Persephone Is At That Difficult Age by Kirsten Luckins

She is none of my doing, the creature on the stairs,
Descending like a dune-walker, a water-carrier,
Sheer legs vulnerable as poppy stamens,
Eyelashes clotted black, opium on pinheads.
Hours adrift in the three-winged mirror,
She sees a woman. I see a dead-faced child,
Too-pale foundation, tousled hatchling hair.
Will I forbid? Will she defy? She glances
At the door behind me. This is not the dance
She wantsÍ she wants the dark that pulses dark
And light, it promises to find the place inside,
She feels it. Can’t quite put her finger on it.

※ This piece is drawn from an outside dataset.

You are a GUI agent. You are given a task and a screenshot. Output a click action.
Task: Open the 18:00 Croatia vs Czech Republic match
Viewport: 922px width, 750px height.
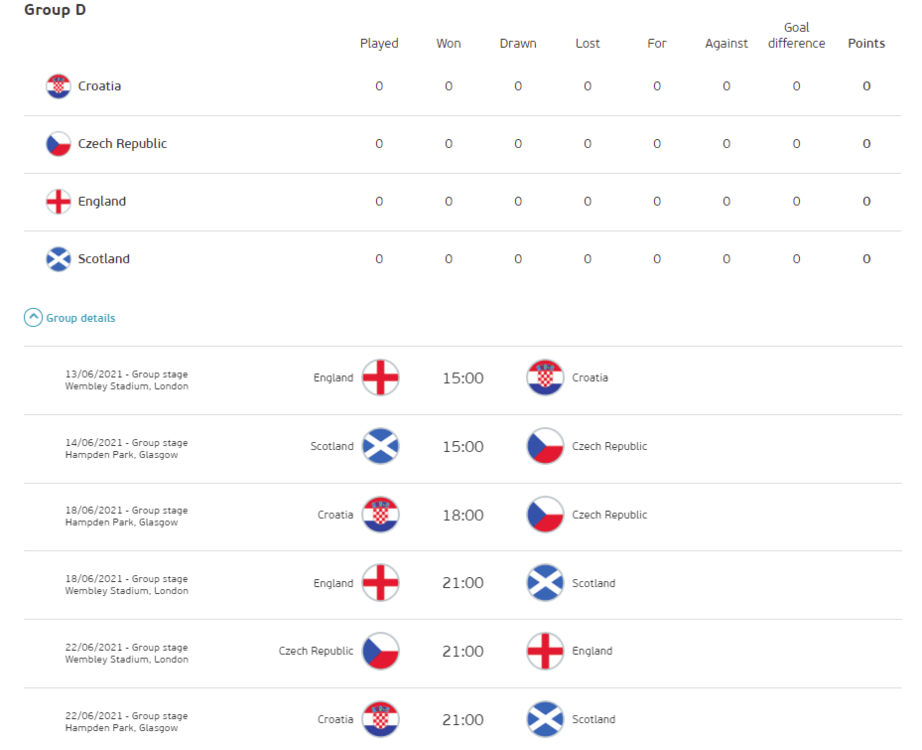(x=463, y=515)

Sands blow over the lost temples of Astarte,
Where the sacred dancers greased their eyes so,
Cat-whisk to the brow, thin gold applauding
At the subtle wrists, gripping at the upper arms,
Finespun pleats from rib to frangible ankle.
She stands, cup-bearer serving her own breasts,
Redrawn as exotic, she can barely see herself,
Her birchleaf hands, her hips where the wrens nest,
The summer moors in her eyes. But he will see.
His eyes have fingers, where they touch they wake
Tendrils in the skin, green shoots of new vines.
She wants him to take her and make her into wine.